The 27-year-old shortstop underperformed in his first year as a Met. In the first half, he batted at a clip of .225 with a .698 OPS. He clobbered 11 home runs and collected 36 RBI. Across his first 87 games in Queens, Lindor recorded a below-league average 95 OPS+. His second-half numbers have certainly improved, particularly in September. This month, Lindor has a .959 OPS in 19 games. He has a .373 on-base percentage. In the second half, his OPS+ is 121.

Lindor said if he played all year like he is in September, the Mets would be right up there atop the NL East, competing with the Braves and Phillies for a postseason berth.

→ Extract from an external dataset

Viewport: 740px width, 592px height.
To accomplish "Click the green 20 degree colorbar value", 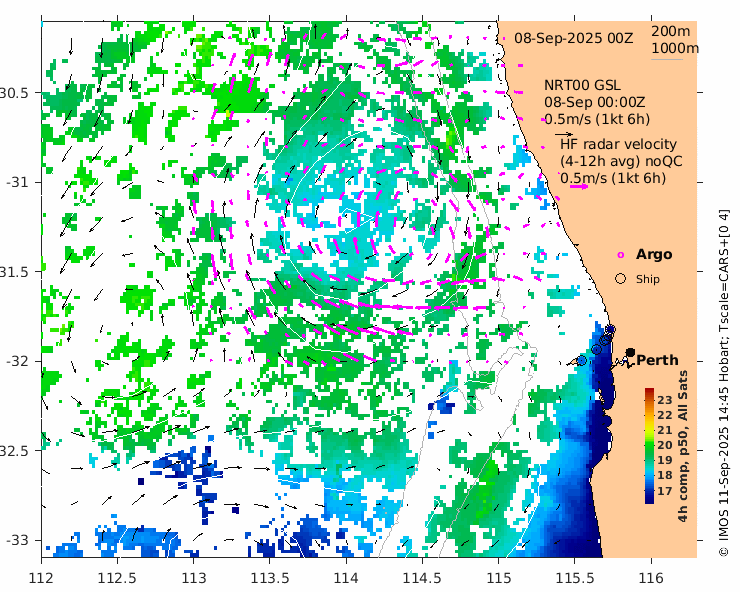I will click(664, 445).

“It’s frustrating. We still got a couple of games left. We would love to be in the playoffs,” he said. “How realistic am I? I really don’t know. But I know we’re not close.

“But we’re not going to quit. We’re going to continue to play the game as hard as we can to try to come up with some Ws and see what happens at the end of September and early October. But yeah, I came here to win. It sucks that we’re not in that position where we are in first place. That sucks for sure. But I still think we got a little bit of a fight left in us.”

Time is not on the Mets side. Fighting alone won’t get them into the playoffs. The Braves and Phillies, at least, would need to dramatically collapse in the final weeks of the season.

Like Lindor said, the Mets are just an OK team. His dreams of winning, and winning big, will have to wait. He has until 2031 to flip the script of these underwhelming and deeply disappointing Mets.